== PROVIDED PASSAGE ==
Valid point with the “start-up sequence” of the A-T but what to do? How did you find out about it with your A-T either always connected or disconnected?

To keep the A-T always in the circuit must have some audible effect compared to pure OTL. Do you think it would be possible to feed some sine signal from outside the audible frequency range to one of the unused connections of the A-T that would keep it always “on” ? Would that solve the problem?

 

Kelvin,

We will need the CMOS switch anyway because of SW1. Otherwise I think the SSR #2&3 could be switched directly (some minor adjustment) with the voltage from the LED meter. I would be extremely interested to see your original circuit and how you wanted to make the adjustments precise enough. I couldn’t understand from your description how you would be able to choose between different thresholds and adjust parameters in general. But I don't need a Rolls Royce if there is a simpler way.


Achim
Reply with quote  #23 
Wolfgang,

I noticed the startup sequence with the ATs connected between my Pinnacles and the speakers. Mine have 2-3-4-6-8 ohm taps on speaker terminals, so you are free to transform impedance up or down as seen from the amp. Amp connected to 8 ohms and speakers on one of the other taps transforms up, amp on one of the others and speakers at 8 transforms down.

If I remember correctly I noticed the startup sequence as some sort of whine through the amps at amp startup. I also noticed movement of AT stored energy as sound in the speakers when changing taps with amp on.
===
== ITEMS ==
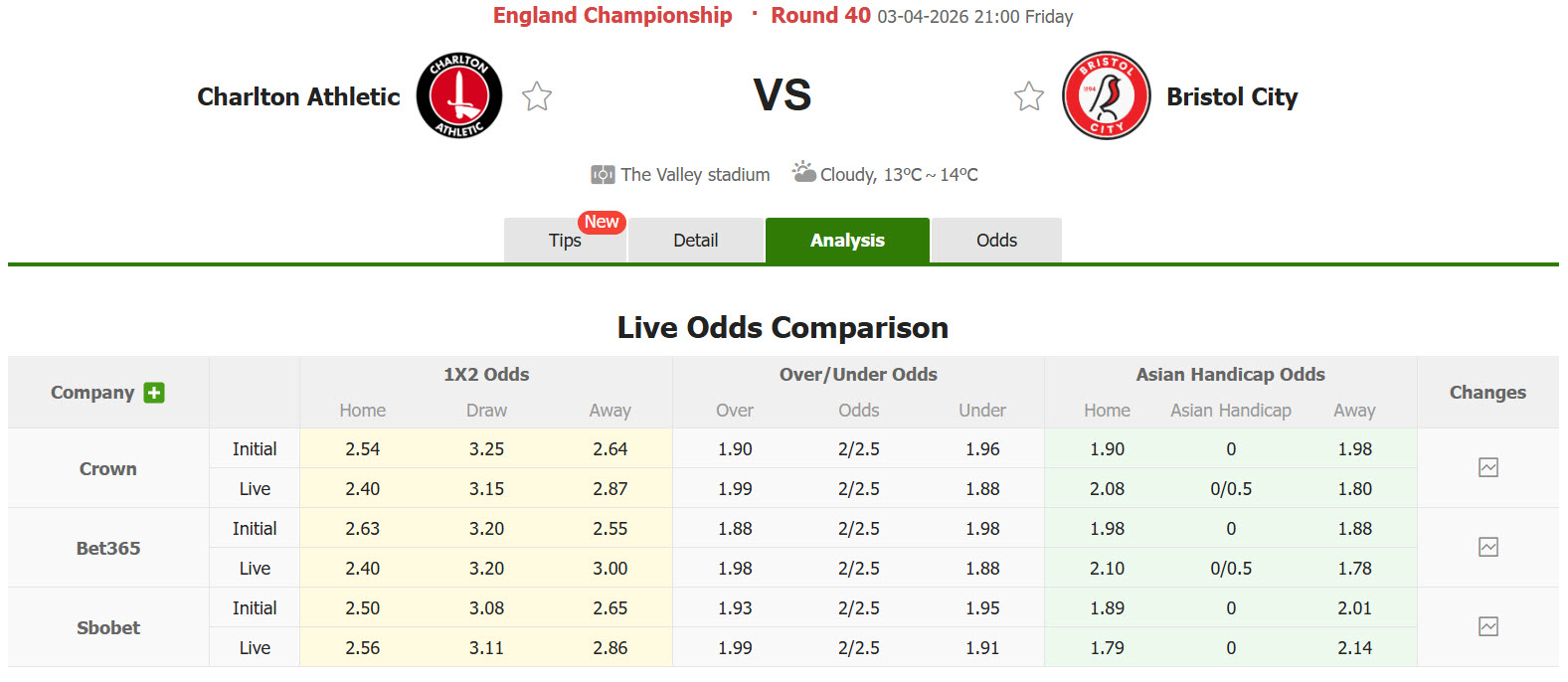Open the Odds tab
Image resolution: width=1568 pixels, height=682 pixels.
995,240
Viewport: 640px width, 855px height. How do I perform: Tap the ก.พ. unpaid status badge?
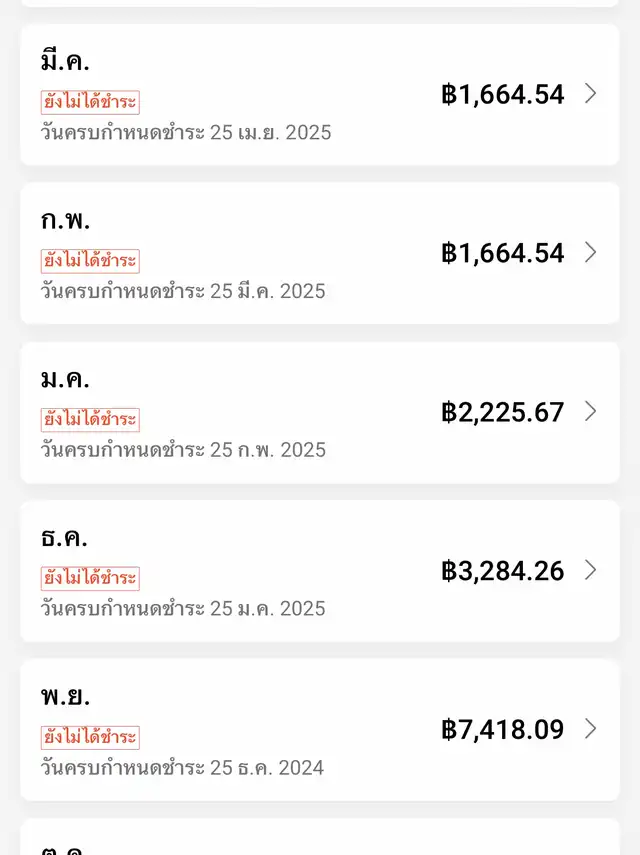click(90, 261)
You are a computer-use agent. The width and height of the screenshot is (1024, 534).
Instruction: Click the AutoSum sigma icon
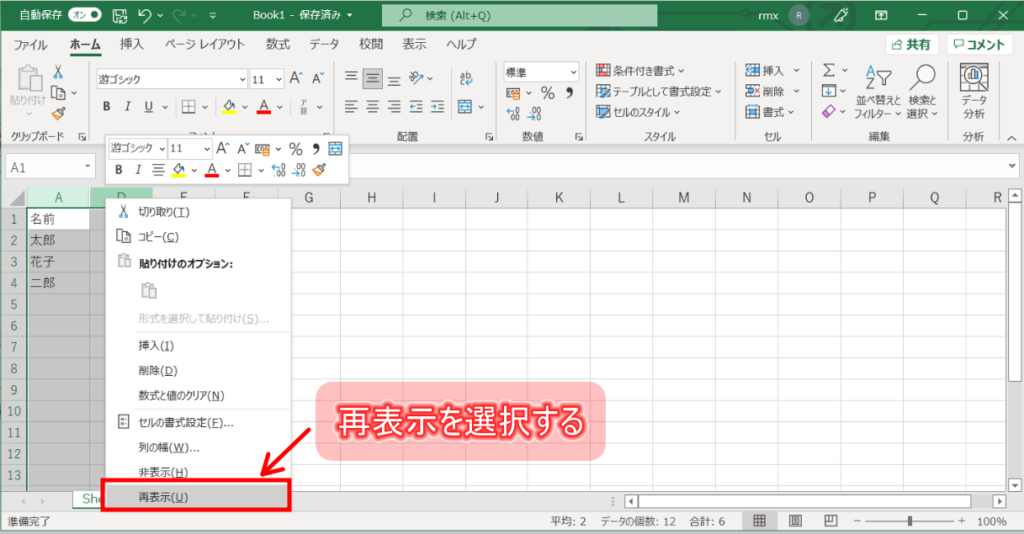pos(828,71)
===
▸ **SHORT EXERCISE**:
Answer these questions about the forum thread above:
1. What does the message addressed to Kelvin say will be needed anyway because of SW1?
2. Which ohm taps are listed for the ATs connected between the Pinnacles and the speakers?
3. How was the startup sequence noticed at amp startup?

▸ **WORKED SOLUTION**:
1. The CMOS switch.
2. 2, 3, 4, 6 and 8 ohms.
3. As some sort of whine through the amps.